А звезды продолжали свое колдовство, перепластовывая время, сдвигая настоящее в прошлое и утверждая будущее. Настала минута, когда Дмитрий увидал и себя самого уже не бредущим впотьмах по улицам и переулкам затемненного тылового города, но сидящим за столом в какой-то незнакомой, абстрактной комнате, еще размытой движущимся временем, и пытающимся восстановить в памяти, а затем и на бумаге и этот вечер, выхваченный из прошлого, и эту звездную тишину, и ярость, клокочущую в устах старого литовского поэта, и, словно окаменевшее, широкое лицо Венцловы, и вымученную улыбку на бледных губах Саломеи…
Потом мысли Муромцева перекинулись на высокого, худощавого молодого человека с угрожающе резким профилем и чарующе смущенной улыбкой. Что же будет с сегодняшним счетоводом стекольного завода? Вернется, конечно, на руководящую комсомольскую работу, и некогда ему будет писать лирические стихи. Но ведь Саломея сказала, что он талантлив. А она — сама нежность — сурова и неподкупна, когда удаляется в страну своей души, страну поэзии. Так, может быть, и он, «недоучившийся студент» Эдуардас Межелайтис, оставаясь верным революции и преобразованиям, которые принесла она его Литве, не изменит поэзии? Станет литовским Маяковским?..
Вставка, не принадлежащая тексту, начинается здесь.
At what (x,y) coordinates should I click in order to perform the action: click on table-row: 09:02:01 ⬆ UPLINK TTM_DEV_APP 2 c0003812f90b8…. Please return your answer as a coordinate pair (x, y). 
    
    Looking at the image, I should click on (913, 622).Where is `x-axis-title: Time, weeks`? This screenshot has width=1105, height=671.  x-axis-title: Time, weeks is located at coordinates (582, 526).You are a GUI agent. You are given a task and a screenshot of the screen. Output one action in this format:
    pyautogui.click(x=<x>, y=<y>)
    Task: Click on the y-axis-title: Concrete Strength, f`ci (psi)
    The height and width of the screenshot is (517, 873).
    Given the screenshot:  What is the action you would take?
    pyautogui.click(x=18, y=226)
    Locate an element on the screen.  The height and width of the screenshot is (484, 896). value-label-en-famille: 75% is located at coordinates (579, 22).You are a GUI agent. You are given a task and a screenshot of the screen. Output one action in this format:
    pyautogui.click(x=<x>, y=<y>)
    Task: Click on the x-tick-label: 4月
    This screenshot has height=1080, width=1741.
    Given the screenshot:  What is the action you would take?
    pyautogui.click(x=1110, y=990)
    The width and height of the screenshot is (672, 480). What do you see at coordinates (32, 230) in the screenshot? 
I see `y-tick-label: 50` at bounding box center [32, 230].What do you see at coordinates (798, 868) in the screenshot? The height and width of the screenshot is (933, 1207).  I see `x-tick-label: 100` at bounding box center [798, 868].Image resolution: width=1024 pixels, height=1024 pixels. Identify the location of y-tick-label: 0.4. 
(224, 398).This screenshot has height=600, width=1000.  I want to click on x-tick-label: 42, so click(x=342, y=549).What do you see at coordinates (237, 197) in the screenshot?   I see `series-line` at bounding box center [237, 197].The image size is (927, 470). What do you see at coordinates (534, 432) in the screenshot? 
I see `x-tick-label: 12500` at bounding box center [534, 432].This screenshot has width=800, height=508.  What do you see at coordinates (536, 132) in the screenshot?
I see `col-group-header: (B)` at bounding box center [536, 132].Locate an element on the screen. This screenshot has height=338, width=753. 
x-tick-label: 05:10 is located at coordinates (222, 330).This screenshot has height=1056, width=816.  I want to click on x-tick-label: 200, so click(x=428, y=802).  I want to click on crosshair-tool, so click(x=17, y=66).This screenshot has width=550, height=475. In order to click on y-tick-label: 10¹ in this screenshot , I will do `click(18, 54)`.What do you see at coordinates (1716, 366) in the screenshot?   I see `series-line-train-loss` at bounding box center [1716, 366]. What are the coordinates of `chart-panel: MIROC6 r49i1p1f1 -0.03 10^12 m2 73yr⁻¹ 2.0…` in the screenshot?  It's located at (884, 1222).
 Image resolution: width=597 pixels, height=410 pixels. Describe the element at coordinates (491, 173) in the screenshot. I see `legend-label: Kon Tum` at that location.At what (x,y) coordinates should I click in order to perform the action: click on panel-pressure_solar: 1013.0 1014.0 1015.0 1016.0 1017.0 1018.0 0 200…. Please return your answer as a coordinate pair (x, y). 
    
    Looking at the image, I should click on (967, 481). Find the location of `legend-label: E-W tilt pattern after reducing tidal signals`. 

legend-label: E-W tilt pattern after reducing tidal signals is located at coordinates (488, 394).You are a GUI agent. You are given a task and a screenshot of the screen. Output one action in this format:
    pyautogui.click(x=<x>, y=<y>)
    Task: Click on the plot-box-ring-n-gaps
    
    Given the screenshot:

Думая так о приглянувшемся ему парне и отыскивая для Эдуардаса место в послевоенном будущем, Муромцев всё же не предполагал, что, не став ни литовским Блоком, ни литовским Маяковским, он достигнет большего, оставшись просто Межелайтисом, воспевшим Человека обновленной земли, более могущественного, нежели Фауст с его приобретенной у Сатаны властью.
Добравшись до дому, Дмитрий костяшками пальцев трижды постучал в мутно синеющий квадрат окна.
Калитку открыла Тася.
— Что так поздно?
— Астроном верен звездам, Тася, — торжественно, как заклятие, вымолвил Дмитрий.
— Какой астроном? Ты же был у литовцев.
— Вот именно. — Дмитрий всё еще находился под звездным гипнозом. — Там-то всё и стало на свои места. Я расскажу тебе…
— Но ты, наверное, голоден? Я сама только что вернулась из театра, и Софья Александровна приготовила чай. Мы ждали тебя.
Мама хлопотала у стола.
— Картофельные котлеты с луковым соусом, — возвестила она тоном маршала, выигравшего крупное сражение. — Садитесь, ребята, и ешьте, пока они горячие.
— Так что же это за астроном, Чиж? — спросила Тася.
— Это фигурально… Идея Людаса… Но исключительно верно… Прямо в яблочко… — с набитым ртом пытался объяснить Дмитрий.
— Было интересно? — спросила Тася.
— Ужасно жалею, что ты не могла пойти. Сказать, что было интересно, — значит, почти ничего не сказать. — Он проглотил третью котлету и принялся за чай. — Я тебе все расскажу… Постой! Откуда такой великолепный чай, мама?
— Лиле выдали на службе целых две пачки. Вот она с нами и поделилась. Пришла и принесла одну. Ну, а я отлила в баночку меда для ее девочек.